It might be interesting to know in what percent of disengagements the car was actually doing the right thing, and only the human driver thought it was wrong and intervened anyway.
Those are actually already removed from the disengagement count if the operator can show (with simulation) that the car would have done the right thing without intervention.
If it didn't work this way you would be incentivizing operators to train their drivers to take risks in order to hit disengagement metrics which would be bad.
I've seen a few where the car was right and a few where the driver was right, but my assumption is that the car just got lucky because, in my experience, the Cruise cars are very hesitant to make left turns.

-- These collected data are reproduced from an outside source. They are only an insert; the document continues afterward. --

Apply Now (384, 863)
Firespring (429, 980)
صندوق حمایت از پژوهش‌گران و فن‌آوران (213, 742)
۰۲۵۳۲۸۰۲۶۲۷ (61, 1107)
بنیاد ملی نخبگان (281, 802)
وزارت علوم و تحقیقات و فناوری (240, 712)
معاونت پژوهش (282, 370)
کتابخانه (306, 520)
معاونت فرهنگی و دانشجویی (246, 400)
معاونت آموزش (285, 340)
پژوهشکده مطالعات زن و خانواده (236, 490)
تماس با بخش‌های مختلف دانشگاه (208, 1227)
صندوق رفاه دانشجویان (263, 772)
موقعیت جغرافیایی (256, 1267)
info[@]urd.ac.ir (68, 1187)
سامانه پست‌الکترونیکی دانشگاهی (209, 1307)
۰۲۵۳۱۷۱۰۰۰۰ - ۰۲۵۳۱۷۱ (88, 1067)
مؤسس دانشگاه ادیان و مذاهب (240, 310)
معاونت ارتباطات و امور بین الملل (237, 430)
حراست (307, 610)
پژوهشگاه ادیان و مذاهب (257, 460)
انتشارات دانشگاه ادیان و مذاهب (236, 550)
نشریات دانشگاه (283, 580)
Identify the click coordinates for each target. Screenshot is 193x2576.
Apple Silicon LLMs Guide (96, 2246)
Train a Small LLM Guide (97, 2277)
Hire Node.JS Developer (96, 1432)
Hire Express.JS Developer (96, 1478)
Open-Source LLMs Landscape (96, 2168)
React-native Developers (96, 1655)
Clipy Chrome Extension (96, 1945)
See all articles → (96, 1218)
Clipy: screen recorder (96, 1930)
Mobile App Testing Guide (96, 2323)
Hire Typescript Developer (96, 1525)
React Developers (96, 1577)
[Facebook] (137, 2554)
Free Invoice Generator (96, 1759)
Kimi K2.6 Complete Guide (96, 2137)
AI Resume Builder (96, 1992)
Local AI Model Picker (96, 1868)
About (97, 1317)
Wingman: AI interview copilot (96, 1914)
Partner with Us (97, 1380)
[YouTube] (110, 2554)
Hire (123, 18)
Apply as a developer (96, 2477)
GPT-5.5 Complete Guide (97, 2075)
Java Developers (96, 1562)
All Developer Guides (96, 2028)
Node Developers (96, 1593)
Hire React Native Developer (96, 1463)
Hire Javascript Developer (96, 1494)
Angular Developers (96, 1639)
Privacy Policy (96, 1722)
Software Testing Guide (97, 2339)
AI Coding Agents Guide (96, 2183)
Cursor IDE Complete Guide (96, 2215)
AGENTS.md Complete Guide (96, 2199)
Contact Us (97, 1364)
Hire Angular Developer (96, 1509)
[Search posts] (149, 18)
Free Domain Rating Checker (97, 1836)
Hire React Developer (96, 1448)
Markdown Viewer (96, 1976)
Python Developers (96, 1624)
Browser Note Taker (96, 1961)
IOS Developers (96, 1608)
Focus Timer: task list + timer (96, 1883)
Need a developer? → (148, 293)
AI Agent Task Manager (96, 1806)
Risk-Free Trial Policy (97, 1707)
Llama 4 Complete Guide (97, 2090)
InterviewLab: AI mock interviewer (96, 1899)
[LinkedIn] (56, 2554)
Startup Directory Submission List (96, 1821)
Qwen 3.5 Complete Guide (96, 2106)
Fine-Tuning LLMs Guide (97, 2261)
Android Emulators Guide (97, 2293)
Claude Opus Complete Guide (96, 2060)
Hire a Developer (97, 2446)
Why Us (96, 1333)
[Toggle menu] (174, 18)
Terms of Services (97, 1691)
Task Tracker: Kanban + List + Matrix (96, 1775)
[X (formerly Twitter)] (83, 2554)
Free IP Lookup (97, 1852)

>in my experience, the Cruise cars are very hesitant to make left turns
I'm sure unprotected (i.e. no arrow) left hand turns remain one of the more difficult routine scenarios to fine tune. What works in (I assume) Chandler Arizona and San Francisco are probably two very different things. A large busy city like San Francisco simply requires a degree of aggression--Pittsburgh lefts, cutting through fairly small gaps, etc.--that would be inappropriate in a calmer and less busy environment.
Well one failure was at 19th and Mission where left turns are illegal, another was at 13th and Folsom which I think is a protected turn, another was on 11th street where the drivers decided to make an illegal u-turn.
To "get confused" is not the same thing as giving up completely and needing another individual to rescue you, in traffic. I think people are overly minimizing what disengagement signifies.